À Ryad, le ministre français des Affaires étrangères, Stéphane Séjourné, a rappelé à ses homologues que la reconnaissance n’était “pas un tabou pour la France, mais devait être utile dans une stratégie globale pour la solution politique à deux États”, a indiqué l’entourage du ministre à l’AFP.

Bertrand Besancenot regrette cette “tergiversation”, mais si d’autres pays européens franchissent le pas, “cela faciliterait une décision française”. Pour sa part, Agnès Levallois met en garde contre “un vrai piège” qui consisterait à reconnaître un État palestinien “pour se donner bonne conscience” sans autre engagement concret.

À ce jour, 137 des 193 États membres de l’ONU ont franchi le pas.

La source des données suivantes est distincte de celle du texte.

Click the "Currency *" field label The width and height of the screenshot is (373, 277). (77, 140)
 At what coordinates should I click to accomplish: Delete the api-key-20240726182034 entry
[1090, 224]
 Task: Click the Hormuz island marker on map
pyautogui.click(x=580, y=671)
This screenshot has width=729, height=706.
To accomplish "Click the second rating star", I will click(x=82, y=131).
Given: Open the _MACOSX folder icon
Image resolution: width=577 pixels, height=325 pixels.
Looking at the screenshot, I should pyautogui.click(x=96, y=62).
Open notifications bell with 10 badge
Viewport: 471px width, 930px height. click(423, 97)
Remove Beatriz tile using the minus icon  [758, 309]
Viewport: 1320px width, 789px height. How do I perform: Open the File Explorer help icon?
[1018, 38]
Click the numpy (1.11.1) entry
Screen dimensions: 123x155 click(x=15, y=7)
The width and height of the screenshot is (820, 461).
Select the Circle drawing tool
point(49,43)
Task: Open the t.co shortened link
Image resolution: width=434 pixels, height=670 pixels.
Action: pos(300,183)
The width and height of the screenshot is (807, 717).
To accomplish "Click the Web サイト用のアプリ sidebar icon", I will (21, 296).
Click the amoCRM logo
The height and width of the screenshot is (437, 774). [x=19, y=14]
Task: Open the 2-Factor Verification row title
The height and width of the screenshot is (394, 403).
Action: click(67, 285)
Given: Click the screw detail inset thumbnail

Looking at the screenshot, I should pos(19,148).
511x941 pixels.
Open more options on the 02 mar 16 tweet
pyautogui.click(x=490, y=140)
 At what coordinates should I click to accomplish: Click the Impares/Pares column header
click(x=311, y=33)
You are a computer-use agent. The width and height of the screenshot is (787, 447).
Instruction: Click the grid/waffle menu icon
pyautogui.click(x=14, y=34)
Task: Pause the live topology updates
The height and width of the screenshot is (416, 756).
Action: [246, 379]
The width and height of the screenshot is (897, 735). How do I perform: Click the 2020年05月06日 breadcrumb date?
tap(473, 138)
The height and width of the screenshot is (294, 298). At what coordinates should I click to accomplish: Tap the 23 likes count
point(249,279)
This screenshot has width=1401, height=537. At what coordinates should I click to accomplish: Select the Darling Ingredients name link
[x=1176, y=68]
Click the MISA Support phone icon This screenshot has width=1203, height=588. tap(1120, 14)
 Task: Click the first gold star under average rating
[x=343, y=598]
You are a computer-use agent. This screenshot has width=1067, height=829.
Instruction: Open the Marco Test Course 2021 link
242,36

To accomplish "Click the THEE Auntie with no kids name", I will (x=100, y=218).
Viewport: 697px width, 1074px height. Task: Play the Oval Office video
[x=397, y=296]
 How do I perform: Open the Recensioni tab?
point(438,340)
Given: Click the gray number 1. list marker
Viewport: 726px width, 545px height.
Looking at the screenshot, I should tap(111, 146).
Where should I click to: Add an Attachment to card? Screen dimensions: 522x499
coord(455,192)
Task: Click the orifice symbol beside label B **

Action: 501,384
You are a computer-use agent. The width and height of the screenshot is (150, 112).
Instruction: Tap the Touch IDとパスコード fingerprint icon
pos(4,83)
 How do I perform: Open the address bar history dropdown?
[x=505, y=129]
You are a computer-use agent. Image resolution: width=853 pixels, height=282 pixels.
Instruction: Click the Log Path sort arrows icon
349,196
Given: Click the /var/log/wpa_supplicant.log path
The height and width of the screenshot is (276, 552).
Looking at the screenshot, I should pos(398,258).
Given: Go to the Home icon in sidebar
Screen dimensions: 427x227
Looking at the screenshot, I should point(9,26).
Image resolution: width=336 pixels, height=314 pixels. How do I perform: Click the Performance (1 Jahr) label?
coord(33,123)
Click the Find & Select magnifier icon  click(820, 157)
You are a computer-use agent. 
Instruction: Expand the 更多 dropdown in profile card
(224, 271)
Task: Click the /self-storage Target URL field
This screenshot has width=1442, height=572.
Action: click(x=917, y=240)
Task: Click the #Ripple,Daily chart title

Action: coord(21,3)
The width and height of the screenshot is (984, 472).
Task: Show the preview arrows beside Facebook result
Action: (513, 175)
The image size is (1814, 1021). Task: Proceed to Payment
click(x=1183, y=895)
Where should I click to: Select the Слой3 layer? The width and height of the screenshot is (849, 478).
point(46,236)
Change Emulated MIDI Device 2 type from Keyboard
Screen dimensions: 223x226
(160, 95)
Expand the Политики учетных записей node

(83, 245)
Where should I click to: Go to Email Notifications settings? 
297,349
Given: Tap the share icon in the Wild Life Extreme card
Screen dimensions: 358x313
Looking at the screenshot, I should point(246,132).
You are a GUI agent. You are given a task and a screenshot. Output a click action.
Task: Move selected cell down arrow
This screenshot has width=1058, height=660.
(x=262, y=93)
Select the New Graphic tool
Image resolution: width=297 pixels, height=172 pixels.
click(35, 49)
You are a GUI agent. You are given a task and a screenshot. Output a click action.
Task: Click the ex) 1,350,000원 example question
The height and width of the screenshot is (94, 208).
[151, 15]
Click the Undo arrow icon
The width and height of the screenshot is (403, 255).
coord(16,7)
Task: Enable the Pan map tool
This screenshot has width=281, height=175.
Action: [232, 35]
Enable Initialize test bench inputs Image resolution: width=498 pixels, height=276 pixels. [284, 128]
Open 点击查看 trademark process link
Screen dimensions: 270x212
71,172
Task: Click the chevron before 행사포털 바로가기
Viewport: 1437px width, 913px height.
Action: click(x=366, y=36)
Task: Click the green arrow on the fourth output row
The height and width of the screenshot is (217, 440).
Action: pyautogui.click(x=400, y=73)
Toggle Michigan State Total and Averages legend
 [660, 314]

Dans une tribune publiée dans le New York Times mi-décembre, David Harden, ancien conseiller du président Barack Obama et l’humanitaire Larry Garber pressaient Washington de franchir le cap, y voyant un moyen de nuire “aux ambitions du Hamas d’établir un État islamique ‘du fleuve à la mer’”. Et “cela inciterait la population à choisir de nouveaux dirigeants qui œuvreraient à la réalisation du rêve palestinien d’indépendance, longtemps différé”, écrivaient-ils.